- _Goal A_
In the Proxycizer walk-through, what replacement policy does the basic cache in ProxyCache use?
- _Goal B_
Copy word for word the part of the Proxycizer walk-through that opens with the words containing "- libsrc/ProxyDB.h" and closes with "correct sized object.".

- _Given text_
- - -
Proxycizer 0.9 source code walk-through
The purpose of this document is to give an overview of the code layout and programming style of the package, and to make it easier for anyone (including myself) to extend it. If there isn't much documentation on this page for a particular class or program, chances are you'll find plenty of comments in the source, so please look there too. This document stays pretty high level, and describes the relationship between classes, not necessarily the implementation or interfaces themselves.
The code is split between two directories:
- libsrc, which contains the code for the Proxycizer libry, containing nearly all classes used in the package, and
- progsrc, which contains the stand-alone programs' top-level procedures (such as main).
libsrc/
Proxy classes
Not referring to the Proxy Class pattern, but to a set of classes that simulate web proxy-ish behavior.
- libsrc/Proxy.h
- All classes below inherit from the abstract base class Proxy, which mainly exports Proxy_request and Proxy_response types, and a Proxy::Request() method to accept requests. The Proxy class itself does nothing. It merely provides a common interface; derived classes must do all the work. A ProxyStats object is included in this class; most derived classes add their own stats to this so just calling the ProxyStats::Print() method on it will print out stats for all superclasses of the object.
- libsrc/ProxyCache.{h,cc}
- Sticks a basic cache with LRU replacement onto the proxy.
- libsrc/ProxyCacheQueryable.{h,cc}
- Derived from ProxyCache, this class adds a querying mechanism (using the Query method), so that other caches may find out if this cache is holding a specific object.
- libsrc/ProxyDB.h
- libsrc/ProxyCRISP.{h,cc}
- libsrc/ProxyHarvest.{h,cc}
- libsrc/ProxyRD.{h,cc}
- libsrc/ProxyRPDSD.{h,cc}
- libsrc/ProxyRPDSDCS.{h,cc}
- libsrc/ProxyRPDSDMS.{h,cc}
- The "bottom-level" (final, to use a Java term) classes that complete the implementations of specific proxy simulators. ProxyDB is a special class that uses a db file to return the correct sized object.
Trace readers
These classes are used to iterate over traces.
- libsrc/TraceReader.{h,cc}
- This base class takes care of opening files/pipes and providing iterator methods. It should templated on a type (typically derived from LogEntry) that provides the method GetOps(), which should return a pointer to a new object of type LogEntryOps. If constructed using a filename, it will also accept compressed files (assuming the file has an extension .gz).
- libsrc/TraceReaderSequence.{h,cc}
- Use this class to treat several proxy trace logs as one large (concatenated) log. The TraceReaderSequence::Open() method can be called more than once to set up a series of log files. TraceReaderSequence is a TraceReader, and acts just like one. Even First() works correctly.
- libsrc/BufferedTraceReader.{h,cc}
- BufferedTraceReader keeps a buffer cache of entries while walking through the log. The "B-" versions of the iterator methods add elements to the buffer cache, and allow the user to traverse the buffer cache, reaccessing previously seen elements. Elements are deleted with BufferedTraceReader::BDelete; any element in the buffer cache can be deleted using this method.
- - -
- _Listing_
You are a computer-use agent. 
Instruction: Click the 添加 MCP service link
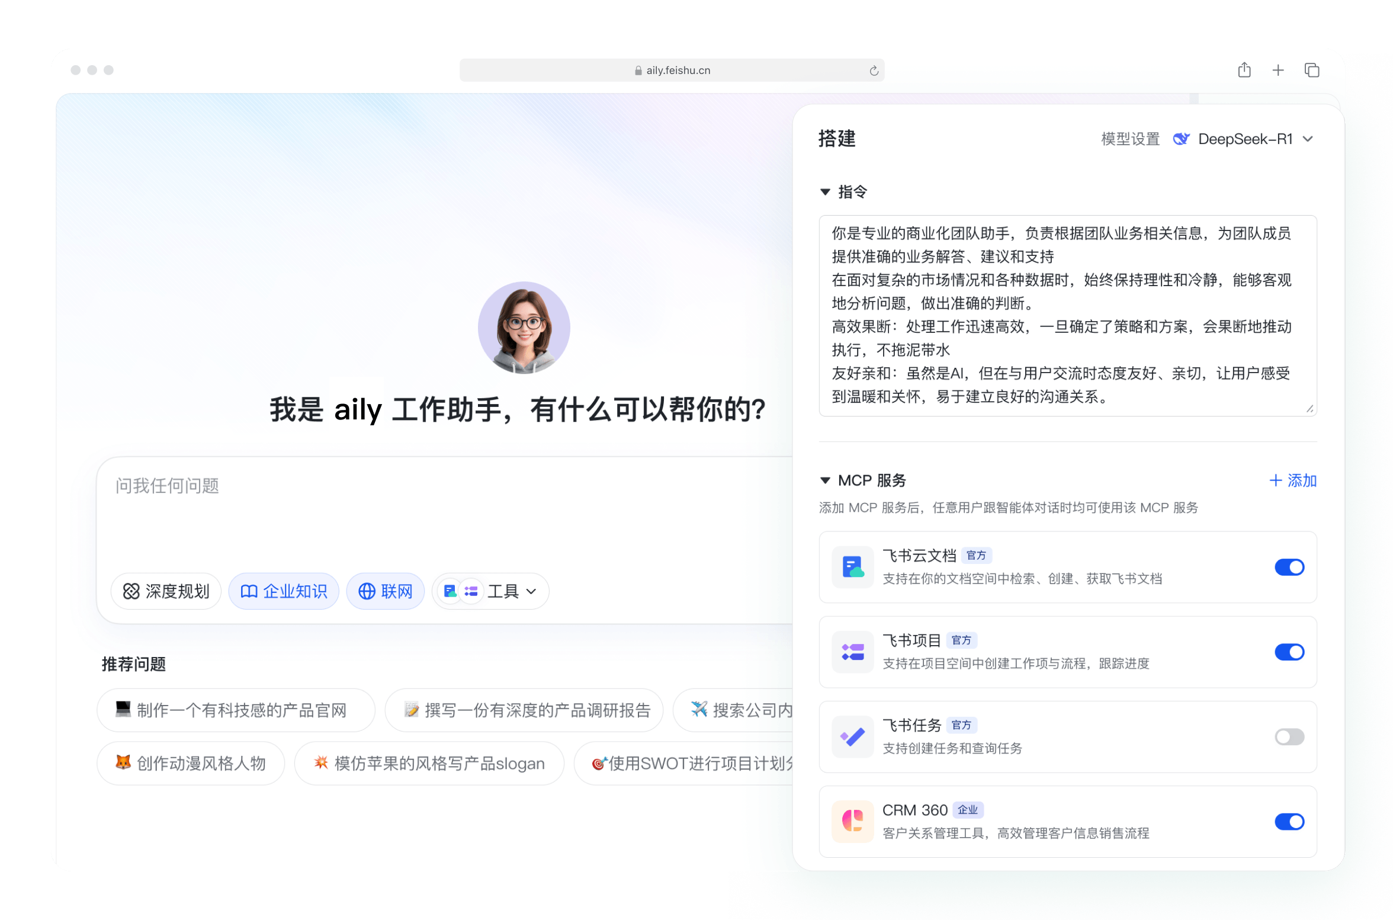coord(1292,480)
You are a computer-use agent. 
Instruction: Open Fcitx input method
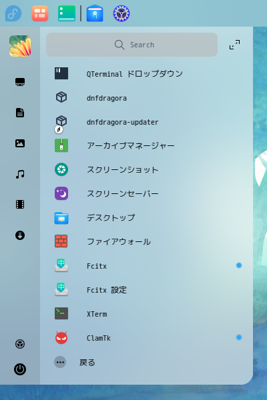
- - -
- _Correct result A_
LRU

- _Correct result B_
- libsrc/ProxyDB.h
- libsrc/ProxyCRISP.{h,cc}
- libsrc/ProxyHarvest.{h,cc}
- libsrc/ProxyRD.{h,cc}
- libsrc/ProxyRPDSD.{h,cc}
- libsrc/ProxyRPDSDCS.{h,cc}
- libsrc/ProxyRPDSDMS.{h,cc}
- The "bottom-level" (final, to use a Java term) classes that complete the implementations of specific proxy simulators. ProxyDB is a special class that uses a db file to return the correct sized object.